Здесь, окруженная моими друзьями – книгами, я живу точно не в лечебнице; только вид больных напоминает мне, где я, а то – лежа в постели, в подушках, не чувствуя ни малейшей боли в ноге, и с книгой в руках – я вполне здорова… Меня даже как-то не тянет отсюда…
Эта опошленная эгоизмом жизнь окружает наше сердце такой толстой шкурой, что нужны иногда жестокие удары судьбы, чтобы пробить ее и добраться до самого сердца; но бывает и так, что эту шкуру не пробьет ничто, эгоизм так въедается в сердце, что оно, наконец, совсем высыхает.
И теперь я ясно увидела свое заблуждение, всю глупость своей идеализации людей и теоретических взглядов на жизнь…
Интересных встреч и людей за этот год почти не было.
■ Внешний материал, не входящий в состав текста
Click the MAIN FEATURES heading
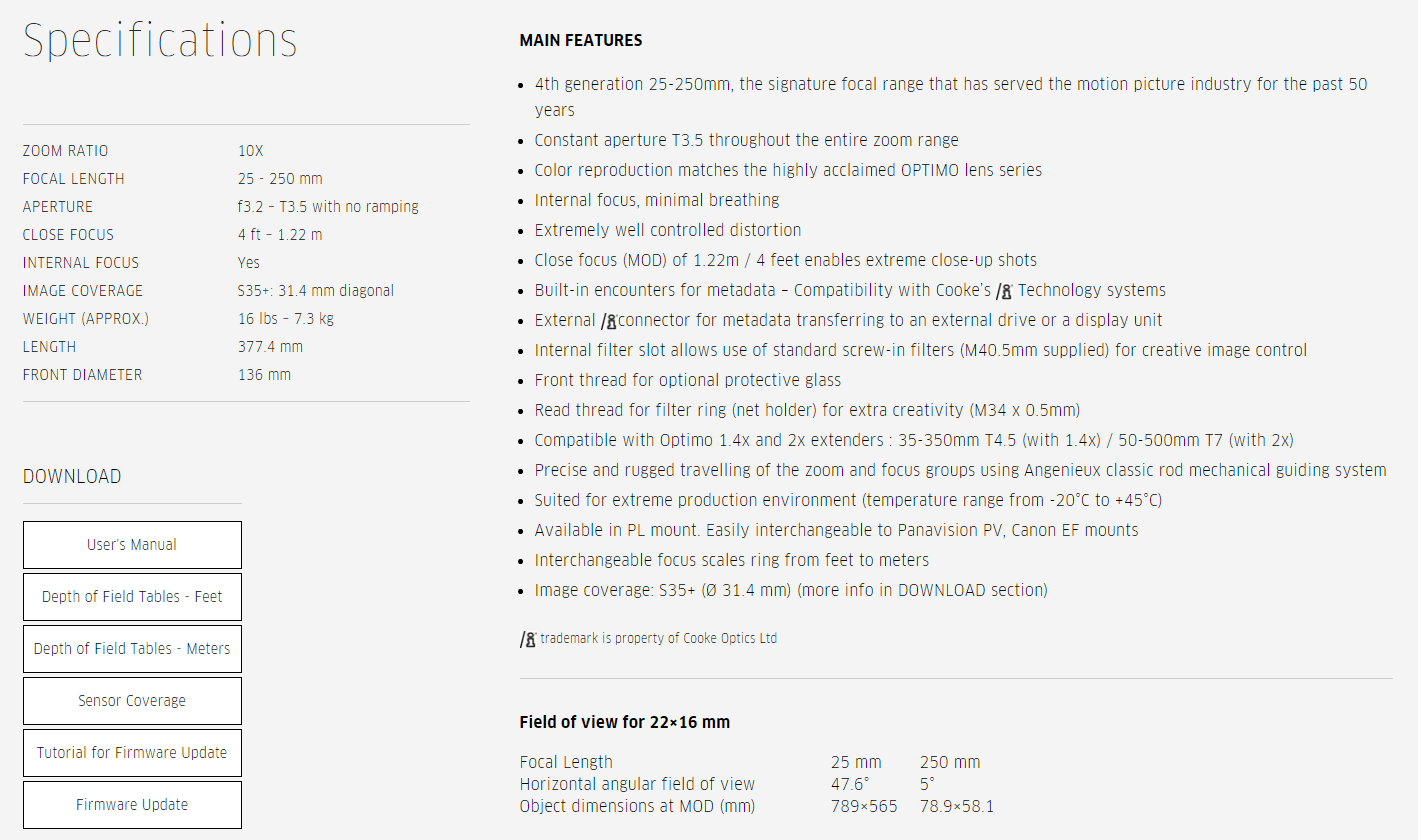This screenshot has width=1421, height=840. (x=581, y=41)
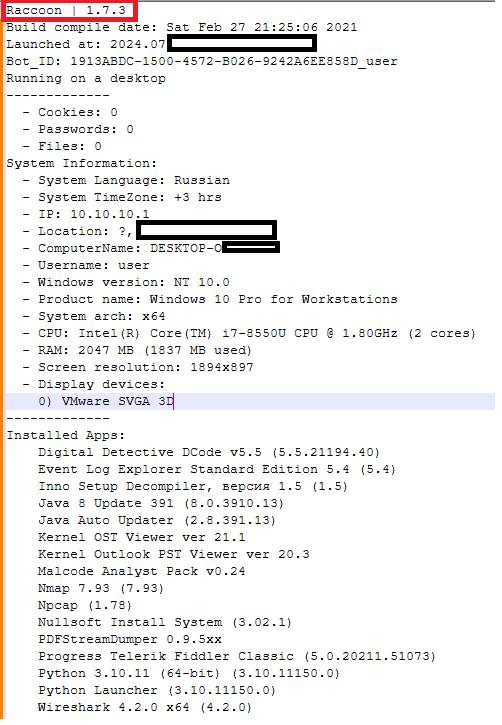Image resolution: width=502 pixels, height=725 pixels.
Task: Click the Installed Apps heading
Action: pyautogui.click(x=66, y=436)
Д-са я пока мало знаю, но насколько его поняла – он типичный представитель изломанного молодого поколения; он и Таня – родные брат и сестра по натуре, с некоторым нездоровым взглядом, только она симпатичнее его, потому что моложе и ее натура от природы была лучше. Вспоминаю далее книгу о докторе Гаазе, которую я не могу читать без слез, которую беру в руки с благоговением. Сестра Г-ович… Что за бездна любви и ласки к больным, какая преданность делу милосердия, какое самоотвержение и желание принести пользу и твердость в достижении цели. Проф. П-ов – я его знаю как врача – его доброта, ласка и внимательность ко всем больным делают его личность в высшей степени привлекательной. Меня глубоко тронуло его желание положить меня сюда бесплатно. Когда он мне сказал об этом, я смутилась… и отказалась, но он, не обращая внимания на мои слова, самым добродушным тоном возразил:
– Ну, куда же вам платить 50 р.
Я смутилась еще более и сказала, что могу, но, должно быть, мой голос звучал неуверенно: так и попала я на кровать имени Гамбургер… Я чувствовала, что этому доброму человеку доставляет удовольствие положить меня, как учащуюся, бесплатно, а я потом пожертвую в общем сумму, равную той, в какую обошлась бы мне платная кровать.
Операция все еще длится: заворот кишок у поступившего сегодня утром больного требовал скорейшей помощи. Операционная ярко освещена, и торжественная тишина царит в коридоре и палатах.